## SET EXERCISE 1
In the entries, repeat word for word the lines from the one with "Click step 3/9 Pin the host key" to the one with "pos(471,274)", including both of those lines.

## DOCUMENT TEXT
BURLINGTON NORTHERN RAILROAD COMPANY, APPELLANT (PETITIONER),

v.

THE PUBLIC SERVICE COMMISSION OF WYOMING, APPELLEE (RESPONDENT).

Rehearing Denied May 24, 1985.

 

 

Appeal from the Public Service Commission.

 

 

Julie Nye Tiedeken of Godfrey & Sundahl, Cheyenne, for appellant.

A.G. McClintock, Atty. Gen., Steven R. Shanahan, Sr. Asst. Atty. Gen., Michael L. Hubbard, Asst. Atty. Gen., Cheyenne, for appellee.

Before THOMAS, C.J., and ROSE, ROONEY, BROWN and CARDINE, JJ.

BROWN, Justice.

[¶1.]     This appeal seeks review of an administrative action of appellee Public Service Commission (hereinafter PSC). Appellant Burlington Northern Railroad Company (hereinafter Burlington Northern) sought removal of a switch located in Sheridan. The PSC granted the request, but also ordered that the switch be moved to a safer location and that the present service to customers located on the industrial spur track served by the switch be maintained. Burlington Northern appeals that part of the PSC's order requiring the relocation of the switch.

[¶2.]     We will modify the PSC's order requiring Burlington Northern to relocate the switch and affirm in all other respects.

[¶3.]     Appellant Burlington Northern raises the following issues:

"I. Whether the findings and conclusions of the commission are unsupported by substantial evidence.

"II. Whether the order of the commission is arbitrary, capricious, an abuse of discretion or otherwise not in accordance with law.

"III. Whether the findings and conclusions of law are inadequate as a matter of law."

[¶4.]     Appellee PSC words the issues a bit differently:

"(1) Are the findings of fact and conclusions of law of the commission supported by substantial evidence and has the appellant sustained its burden of proving a lack of substantial evidence?

"(2) Did the appellant sustain its burden of proving a lack of public convenience and necessity for continued service along Track 20?

"(3) Does the commission's order provide for basic fact finding, which provided the underlying facts upon which the commission's conclusions are drawn?"

I

[¶5.]     Burlington Northern filed a request with the PSC requesting the removal of a switch located in Sheridan. The switch is located on a main track passing through downtown and provides access to Track 20, an industrial spur track.1 Burlington Northern sought removal of the switch for safety and economic reasons. The switch is located on a curve, and trains passing over it are required to slow down to approximately fifteen miles per hour. This slow speed has caused traffic congestion in the downtown area. With the switch removed, replaced with a safe switch, or relocated on a straight portion of the track, trains could pass through the area at approximately 25 miles per hour, thus alleviating part of the traffic congestion problem.

[¶6.]     Additionally, there have been three caboose derailments in the past year and a half at the switch location. Furthermore, there were two derailments in 1983 which destroyed the switch. While the switch did not directly cause the derailments, it compounded the accidents by allowing more cars to derail. Presently, the switch is out of service and has not been replaced since the last derailment. Removal of the switch, or replacement with a safer switch, would greatly reduce the danger of derailment.

## SET EXERCISE 2
Go on with the court opinion on the Sheridan railroad switch, starting right after its last sentence.

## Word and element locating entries
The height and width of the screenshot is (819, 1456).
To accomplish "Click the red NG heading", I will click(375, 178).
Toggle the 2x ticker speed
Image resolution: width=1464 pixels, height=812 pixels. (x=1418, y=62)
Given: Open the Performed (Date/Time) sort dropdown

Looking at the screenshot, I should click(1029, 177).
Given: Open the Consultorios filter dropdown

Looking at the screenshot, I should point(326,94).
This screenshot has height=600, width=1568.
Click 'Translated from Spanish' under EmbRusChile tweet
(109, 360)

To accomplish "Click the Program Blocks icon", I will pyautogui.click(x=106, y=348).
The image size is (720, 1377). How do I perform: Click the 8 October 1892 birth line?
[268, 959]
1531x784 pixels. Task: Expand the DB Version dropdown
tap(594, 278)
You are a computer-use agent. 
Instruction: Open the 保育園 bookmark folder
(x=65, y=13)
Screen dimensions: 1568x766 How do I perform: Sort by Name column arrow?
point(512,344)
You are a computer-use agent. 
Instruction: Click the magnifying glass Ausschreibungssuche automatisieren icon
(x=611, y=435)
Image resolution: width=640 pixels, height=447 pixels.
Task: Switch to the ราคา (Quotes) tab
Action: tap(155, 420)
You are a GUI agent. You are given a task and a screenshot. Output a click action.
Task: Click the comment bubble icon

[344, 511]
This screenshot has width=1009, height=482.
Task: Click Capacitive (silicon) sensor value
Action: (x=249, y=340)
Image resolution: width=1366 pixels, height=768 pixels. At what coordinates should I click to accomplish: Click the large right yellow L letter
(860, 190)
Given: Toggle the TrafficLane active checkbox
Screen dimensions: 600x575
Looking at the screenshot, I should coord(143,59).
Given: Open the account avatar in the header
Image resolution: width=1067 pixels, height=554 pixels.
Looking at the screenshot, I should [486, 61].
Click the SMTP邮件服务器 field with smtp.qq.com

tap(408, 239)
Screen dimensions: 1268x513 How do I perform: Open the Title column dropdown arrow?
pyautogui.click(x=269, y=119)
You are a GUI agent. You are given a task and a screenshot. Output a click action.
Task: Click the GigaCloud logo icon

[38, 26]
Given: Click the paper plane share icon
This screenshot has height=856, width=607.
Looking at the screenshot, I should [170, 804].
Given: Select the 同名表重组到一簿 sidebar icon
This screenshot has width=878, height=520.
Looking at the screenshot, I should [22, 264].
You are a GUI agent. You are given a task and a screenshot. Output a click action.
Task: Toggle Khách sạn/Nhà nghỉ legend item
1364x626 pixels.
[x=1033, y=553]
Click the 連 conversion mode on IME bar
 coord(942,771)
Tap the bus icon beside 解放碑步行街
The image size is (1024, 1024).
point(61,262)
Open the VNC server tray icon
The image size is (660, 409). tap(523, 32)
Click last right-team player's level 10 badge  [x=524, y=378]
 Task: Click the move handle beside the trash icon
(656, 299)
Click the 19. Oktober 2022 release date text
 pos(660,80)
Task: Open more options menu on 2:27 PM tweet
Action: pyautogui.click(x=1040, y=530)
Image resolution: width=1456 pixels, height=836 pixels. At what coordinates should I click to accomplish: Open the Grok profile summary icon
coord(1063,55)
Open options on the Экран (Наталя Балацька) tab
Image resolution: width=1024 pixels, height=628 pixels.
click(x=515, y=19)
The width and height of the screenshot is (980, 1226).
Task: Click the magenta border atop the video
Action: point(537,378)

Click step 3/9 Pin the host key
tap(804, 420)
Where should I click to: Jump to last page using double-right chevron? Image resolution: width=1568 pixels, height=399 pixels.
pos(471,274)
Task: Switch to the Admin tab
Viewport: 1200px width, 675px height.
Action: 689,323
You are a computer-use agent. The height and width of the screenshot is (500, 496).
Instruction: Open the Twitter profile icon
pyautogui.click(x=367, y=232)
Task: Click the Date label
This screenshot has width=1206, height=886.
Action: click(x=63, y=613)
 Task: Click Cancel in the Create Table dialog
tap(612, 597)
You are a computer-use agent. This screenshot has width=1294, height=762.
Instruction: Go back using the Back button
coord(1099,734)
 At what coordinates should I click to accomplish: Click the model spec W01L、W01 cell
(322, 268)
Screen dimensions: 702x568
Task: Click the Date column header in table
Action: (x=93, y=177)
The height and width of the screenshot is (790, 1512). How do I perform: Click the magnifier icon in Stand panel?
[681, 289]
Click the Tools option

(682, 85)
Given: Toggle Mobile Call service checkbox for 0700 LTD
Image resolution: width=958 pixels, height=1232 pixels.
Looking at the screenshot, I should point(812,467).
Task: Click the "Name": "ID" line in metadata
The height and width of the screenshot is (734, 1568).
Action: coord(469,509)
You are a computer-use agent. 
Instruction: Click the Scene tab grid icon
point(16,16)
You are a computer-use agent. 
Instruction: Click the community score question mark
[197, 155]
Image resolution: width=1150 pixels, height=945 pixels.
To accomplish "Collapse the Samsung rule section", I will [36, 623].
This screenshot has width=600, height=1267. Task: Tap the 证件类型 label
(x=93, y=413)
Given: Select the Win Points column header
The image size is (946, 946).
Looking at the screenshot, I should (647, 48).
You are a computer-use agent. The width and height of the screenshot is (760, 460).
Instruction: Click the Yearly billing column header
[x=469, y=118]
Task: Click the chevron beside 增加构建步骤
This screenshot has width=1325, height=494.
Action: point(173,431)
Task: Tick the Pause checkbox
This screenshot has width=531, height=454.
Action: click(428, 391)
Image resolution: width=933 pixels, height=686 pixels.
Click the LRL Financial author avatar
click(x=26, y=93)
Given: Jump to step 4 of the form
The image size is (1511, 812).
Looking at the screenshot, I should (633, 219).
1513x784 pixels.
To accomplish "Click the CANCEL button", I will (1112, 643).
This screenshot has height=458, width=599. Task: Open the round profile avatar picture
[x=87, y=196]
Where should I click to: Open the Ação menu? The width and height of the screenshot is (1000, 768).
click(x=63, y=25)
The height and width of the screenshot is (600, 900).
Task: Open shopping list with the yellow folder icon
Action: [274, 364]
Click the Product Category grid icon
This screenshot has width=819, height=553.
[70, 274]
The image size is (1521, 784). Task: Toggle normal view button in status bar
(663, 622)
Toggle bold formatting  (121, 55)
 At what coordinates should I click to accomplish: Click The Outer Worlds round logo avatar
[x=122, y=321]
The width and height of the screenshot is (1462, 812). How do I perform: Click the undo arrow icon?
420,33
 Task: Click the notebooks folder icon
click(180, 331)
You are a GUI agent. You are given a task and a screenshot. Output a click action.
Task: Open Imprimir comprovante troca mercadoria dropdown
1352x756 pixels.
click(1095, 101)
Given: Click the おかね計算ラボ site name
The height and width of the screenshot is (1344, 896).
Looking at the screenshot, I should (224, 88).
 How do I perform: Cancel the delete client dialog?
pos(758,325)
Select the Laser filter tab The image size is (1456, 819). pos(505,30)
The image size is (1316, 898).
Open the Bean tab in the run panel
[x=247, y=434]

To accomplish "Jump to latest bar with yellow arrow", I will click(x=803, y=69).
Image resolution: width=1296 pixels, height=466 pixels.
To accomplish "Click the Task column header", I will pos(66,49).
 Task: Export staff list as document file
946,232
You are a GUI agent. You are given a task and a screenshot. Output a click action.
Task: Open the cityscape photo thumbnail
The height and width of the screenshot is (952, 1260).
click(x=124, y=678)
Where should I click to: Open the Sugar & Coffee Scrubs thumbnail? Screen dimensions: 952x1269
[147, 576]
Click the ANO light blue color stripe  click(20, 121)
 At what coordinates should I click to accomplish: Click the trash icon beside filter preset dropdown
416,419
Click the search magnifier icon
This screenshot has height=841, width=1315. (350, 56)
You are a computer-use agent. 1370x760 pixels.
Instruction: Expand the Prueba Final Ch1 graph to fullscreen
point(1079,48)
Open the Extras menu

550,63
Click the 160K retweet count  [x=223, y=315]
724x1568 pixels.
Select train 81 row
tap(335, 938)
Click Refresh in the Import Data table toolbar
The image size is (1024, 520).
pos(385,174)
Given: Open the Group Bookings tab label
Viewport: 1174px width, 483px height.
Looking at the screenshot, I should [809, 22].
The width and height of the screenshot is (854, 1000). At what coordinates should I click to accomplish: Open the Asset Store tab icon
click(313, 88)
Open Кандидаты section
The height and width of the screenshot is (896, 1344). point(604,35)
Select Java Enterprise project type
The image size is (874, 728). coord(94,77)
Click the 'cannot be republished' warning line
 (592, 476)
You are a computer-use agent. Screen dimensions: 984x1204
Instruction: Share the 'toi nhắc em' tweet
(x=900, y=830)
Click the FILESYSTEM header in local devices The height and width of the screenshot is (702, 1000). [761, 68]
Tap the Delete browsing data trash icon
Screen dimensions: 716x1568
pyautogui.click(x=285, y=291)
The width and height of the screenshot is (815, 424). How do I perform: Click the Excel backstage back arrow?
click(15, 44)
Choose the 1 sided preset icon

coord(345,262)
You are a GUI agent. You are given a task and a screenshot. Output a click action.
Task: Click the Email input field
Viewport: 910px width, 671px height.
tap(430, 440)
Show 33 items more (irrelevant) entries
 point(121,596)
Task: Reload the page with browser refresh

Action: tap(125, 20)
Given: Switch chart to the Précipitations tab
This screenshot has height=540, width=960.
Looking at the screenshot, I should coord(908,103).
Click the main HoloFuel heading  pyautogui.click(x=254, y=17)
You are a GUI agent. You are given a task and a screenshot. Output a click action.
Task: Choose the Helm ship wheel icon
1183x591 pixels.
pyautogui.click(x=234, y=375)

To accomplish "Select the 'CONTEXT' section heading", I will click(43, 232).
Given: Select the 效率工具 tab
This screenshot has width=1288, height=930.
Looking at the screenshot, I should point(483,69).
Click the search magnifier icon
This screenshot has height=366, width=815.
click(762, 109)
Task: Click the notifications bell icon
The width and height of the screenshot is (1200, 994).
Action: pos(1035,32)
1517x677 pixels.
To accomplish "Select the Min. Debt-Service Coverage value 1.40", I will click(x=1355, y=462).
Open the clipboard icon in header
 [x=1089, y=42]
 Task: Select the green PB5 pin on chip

## EXERCISE ANSWER 1
Click step 3/9 Pin the host key
tap(804, 420)
Where should I click to: Jump to last page using double-right chevron? Image resolution: width=1568 pixels, height=399 pixels.
pos(471,274)

## EXERCISE ANSWER 2
[¶7.]     There has been a significant increase in the amount of train traffic passing through the area in which the switch is located. In 1981, a study indicated approximately fourteen trains per day passed through the area. As of January, 1984, the traffic had increased to approximately 42 to 45 trains per day.

[¶8.]     A Burlington Northern engineer testified it would cost approximately $78,000 to relocate the switch to a tangent track and still provide access to Track 20. It is Burlington Northern's contention that the revenues generated from the present limited use of Track 20 do not warrant the cost of the switch relocation.

[¶9.]     The following table reflects the number of railroad cars received and forwarded by three companies located on Track 20.

 

 

1979

1980

1981

1982

1983

NORTHERN SEED

10

4

1

1

0

SHERIDAN COMMERCIAL

18

17

13

0

6

VALLEY MOTORS

0

1

2

2

2

The amount of income generated to Burlington Northern from the cars on Track 20 from 1979 to 1983 is as follows:

 

 

1979

1980

1981

1982

1983

NORTHERN SEED

13,149

5,563

1,040

1,205

-0-

SHERIDAN COMMERCIAL

40,009

41,672

42,900

-0-

19,800

VALLEY MOTORS

-0-

2,515

6,030

6,414

7,499

It should be noted that Valley Motors did not begin business until June, 1980.

[¶10.]  Burlington Northern offered to sell Track 20 to the commercial customers whose property abuts the track, but the offer was refused for economic reasons. Several businesses served by Track 20 protested the removal of the switch: Northern Seed Company, Sheridan Commercial Company, L.H. Brooks Realty Co., Mac's Delivery and Storage, N.O. Nelson Company, and Valley Motor Supply. Burlington Northern proposed that the businesses no longer served by the spur track after removal of the switch could use a team track located some three to four blocks away.2

[¶11.]  Officials for Northern Seed Company testified they have not used the spur track greatly in the past couple of years due to the high expense of rail shipments compared to lower trucking rates. In the past, however, they used rail shipments for all of their fertilizer and roughly 80 percent of their feed. They plan on using the railroad again in the future if rail rates become comparable to trucking rates. Northern Seed has undertaken a costly construction project to modify their building to facilitate rail delivery. Northern Seed officials testified they would probably never use the team track because only sacked material could be handled there and this constitutes roughly 50 percent of their shipments. Furthermore, the sacked material would have to be loaded onto trucks to be hauled the three to four blocks to the building.

[¶12.]  The manager of Sheridan Commercial Supply testified his facility and Northern Seed were the only two bulk-grain facilities in town. Thus, if rail service to Track 20 is ended, there will be no bulk-grain facilities to serve Sheridan. Sheridan Commercial shipped six rail cars in 1983 for a total revenue to Burlington Northern of $19,800. Sheridan Commercial has relied heavily on rail service in the past, and will use it again in the future if it has sufficient grain to ship.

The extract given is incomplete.